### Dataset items
====

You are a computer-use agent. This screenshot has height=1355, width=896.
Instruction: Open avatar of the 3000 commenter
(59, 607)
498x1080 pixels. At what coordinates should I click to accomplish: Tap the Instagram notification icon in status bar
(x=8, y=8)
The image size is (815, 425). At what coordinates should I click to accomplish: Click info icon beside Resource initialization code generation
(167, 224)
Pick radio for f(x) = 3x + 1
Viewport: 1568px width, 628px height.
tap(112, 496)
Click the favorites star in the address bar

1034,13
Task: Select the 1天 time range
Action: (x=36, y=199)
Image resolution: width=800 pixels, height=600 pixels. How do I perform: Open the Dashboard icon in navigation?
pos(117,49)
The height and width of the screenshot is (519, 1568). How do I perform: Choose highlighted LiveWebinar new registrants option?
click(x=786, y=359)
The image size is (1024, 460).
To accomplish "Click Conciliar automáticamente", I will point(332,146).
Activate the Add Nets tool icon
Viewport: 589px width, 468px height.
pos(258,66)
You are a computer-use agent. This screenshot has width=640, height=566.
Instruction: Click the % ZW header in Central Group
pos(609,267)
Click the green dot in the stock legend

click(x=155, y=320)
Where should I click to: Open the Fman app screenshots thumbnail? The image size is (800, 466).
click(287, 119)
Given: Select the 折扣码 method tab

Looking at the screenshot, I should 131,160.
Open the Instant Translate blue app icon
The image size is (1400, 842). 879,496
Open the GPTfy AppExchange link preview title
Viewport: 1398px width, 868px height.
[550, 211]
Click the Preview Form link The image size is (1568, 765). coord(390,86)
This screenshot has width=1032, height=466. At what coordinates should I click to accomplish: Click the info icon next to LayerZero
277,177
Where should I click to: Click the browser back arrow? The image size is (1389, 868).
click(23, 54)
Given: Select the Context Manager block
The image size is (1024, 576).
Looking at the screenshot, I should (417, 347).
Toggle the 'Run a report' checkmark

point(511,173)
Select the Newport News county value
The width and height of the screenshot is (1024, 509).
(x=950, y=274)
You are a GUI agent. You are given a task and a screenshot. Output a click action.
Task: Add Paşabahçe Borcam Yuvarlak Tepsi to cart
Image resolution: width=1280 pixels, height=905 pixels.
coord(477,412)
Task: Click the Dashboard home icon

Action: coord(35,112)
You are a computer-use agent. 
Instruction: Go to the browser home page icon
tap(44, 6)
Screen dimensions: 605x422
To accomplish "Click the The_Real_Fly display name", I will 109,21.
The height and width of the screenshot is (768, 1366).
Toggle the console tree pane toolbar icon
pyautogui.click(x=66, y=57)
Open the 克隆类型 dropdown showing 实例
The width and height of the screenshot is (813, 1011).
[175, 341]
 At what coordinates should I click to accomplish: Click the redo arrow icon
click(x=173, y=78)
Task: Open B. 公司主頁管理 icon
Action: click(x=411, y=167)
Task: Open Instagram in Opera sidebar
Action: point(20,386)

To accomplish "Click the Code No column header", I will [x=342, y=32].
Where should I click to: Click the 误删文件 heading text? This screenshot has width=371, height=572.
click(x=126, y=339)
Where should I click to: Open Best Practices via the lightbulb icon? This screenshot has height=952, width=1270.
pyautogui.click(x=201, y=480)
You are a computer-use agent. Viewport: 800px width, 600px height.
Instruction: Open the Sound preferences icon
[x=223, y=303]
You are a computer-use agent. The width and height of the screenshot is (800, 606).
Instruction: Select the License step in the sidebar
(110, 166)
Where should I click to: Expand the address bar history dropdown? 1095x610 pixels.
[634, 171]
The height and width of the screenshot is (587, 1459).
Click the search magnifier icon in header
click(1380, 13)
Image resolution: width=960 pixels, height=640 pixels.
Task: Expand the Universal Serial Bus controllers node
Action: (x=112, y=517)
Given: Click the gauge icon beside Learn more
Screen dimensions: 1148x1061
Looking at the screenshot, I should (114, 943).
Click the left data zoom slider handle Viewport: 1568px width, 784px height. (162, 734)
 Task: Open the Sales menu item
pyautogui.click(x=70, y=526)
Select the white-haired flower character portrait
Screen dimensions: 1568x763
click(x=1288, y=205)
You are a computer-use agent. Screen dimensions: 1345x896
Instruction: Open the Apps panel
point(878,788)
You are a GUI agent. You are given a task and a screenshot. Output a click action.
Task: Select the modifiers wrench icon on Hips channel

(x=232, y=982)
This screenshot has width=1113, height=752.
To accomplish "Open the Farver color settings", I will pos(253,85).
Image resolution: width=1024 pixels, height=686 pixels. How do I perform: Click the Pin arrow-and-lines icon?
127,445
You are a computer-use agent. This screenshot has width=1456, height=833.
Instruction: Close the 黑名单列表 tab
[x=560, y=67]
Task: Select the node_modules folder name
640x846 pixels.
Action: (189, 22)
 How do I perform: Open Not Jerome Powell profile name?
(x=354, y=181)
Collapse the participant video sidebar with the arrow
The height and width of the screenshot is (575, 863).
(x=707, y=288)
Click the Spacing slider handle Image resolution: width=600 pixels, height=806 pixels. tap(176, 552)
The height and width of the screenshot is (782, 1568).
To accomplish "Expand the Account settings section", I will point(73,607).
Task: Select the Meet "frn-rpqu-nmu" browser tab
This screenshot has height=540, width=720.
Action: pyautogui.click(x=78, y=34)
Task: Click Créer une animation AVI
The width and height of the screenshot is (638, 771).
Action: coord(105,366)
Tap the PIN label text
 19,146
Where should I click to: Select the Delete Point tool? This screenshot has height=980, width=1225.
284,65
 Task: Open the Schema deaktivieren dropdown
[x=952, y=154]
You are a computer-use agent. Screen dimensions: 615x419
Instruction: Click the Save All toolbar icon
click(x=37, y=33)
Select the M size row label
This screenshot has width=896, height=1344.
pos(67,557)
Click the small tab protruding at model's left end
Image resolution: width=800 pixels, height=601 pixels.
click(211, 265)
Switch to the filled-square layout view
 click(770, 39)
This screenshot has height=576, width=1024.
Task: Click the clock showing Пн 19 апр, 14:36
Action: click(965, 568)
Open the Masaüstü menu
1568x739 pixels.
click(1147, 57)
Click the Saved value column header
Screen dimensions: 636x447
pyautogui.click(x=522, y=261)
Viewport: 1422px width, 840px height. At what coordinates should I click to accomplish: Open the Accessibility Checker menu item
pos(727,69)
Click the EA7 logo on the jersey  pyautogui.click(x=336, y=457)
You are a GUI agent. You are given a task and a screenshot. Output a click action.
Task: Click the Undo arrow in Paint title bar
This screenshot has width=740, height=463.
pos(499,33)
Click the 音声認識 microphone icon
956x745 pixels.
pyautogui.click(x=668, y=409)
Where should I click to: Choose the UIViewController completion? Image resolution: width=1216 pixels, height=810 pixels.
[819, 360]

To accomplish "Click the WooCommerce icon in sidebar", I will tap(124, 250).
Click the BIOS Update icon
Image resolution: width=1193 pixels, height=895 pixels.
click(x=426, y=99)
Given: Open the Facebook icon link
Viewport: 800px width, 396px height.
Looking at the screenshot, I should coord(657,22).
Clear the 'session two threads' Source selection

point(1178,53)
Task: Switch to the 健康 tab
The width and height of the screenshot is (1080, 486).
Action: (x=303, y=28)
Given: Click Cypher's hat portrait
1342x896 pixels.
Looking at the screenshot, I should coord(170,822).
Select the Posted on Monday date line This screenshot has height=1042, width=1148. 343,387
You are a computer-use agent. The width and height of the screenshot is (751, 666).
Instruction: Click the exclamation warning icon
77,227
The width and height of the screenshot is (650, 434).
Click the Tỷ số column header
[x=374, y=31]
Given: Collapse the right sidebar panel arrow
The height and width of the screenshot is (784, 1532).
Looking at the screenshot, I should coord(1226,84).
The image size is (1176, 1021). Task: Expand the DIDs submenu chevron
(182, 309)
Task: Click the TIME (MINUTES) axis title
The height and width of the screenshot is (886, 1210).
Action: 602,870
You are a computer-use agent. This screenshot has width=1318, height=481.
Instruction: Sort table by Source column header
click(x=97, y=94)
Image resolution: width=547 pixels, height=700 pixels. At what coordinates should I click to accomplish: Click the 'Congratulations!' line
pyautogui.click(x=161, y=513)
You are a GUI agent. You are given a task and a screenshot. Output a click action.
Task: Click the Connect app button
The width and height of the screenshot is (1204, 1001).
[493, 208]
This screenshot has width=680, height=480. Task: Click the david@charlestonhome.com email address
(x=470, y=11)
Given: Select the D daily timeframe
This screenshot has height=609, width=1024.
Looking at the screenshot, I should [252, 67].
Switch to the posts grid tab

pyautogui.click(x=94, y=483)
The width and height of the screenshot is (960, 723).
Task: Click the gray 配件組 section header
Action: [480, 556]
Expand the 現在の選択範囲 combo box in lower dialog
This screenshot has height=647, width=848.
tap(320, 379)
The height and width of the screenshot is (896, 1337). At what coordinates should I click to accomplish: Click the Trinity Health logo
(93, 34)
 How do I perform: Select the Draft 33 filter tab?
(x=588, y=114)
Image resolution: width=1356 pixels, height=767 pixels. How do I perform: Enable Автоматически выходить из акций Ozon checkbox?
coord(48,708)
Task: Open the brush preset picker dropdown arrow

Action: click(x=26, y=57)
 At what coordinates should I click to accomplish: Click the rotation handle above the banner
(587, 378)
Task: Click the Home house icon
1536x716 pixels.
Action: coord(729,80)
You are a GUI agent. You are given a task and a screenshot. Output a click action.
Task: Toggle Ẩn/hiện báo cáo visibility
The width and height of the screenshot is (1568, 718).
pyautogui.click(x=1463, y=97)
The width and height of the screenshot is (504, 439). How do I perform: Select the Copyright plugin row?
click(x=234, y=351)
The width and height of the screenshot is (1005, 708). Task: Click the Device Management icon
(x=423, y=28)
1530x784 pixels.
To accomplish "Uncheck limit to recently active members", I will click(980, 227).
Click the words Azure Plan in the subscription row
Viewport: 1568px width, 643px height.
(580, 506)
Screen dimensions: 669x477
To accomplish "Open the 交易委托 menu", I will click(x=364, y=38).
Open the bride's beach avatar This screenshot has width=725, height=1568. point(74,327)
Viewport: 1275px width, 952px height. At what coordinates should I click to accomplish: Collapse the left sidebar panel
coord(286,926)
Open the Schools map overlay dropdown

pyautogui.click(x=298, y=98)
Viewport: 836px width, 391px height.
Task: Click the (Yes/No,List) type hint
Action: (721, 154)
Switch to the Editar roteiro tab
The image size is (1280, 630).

====

### Assignment
Beginning at the top of the data, please return every line until and including the line containing "Pick radio for f(x) = 3x + 1", copied exactly, and nothing past it.

### Exercise response
You are a computer-use agent. This screenshot has height=1355, width=896.
Instruction: Open avatar of the 3000 commenter
(59, 607)
498x1080 pixels. At what coordinates should I click to accomplish: Tap the Instagram notification icon in status bar
(x=8, y=8)
The image size is (815, 425). At what coordinates should I click to accomplish: Click info icon beside Resource initialization code generation
(167, 224)
Pick radio for f(x) = 3x + 1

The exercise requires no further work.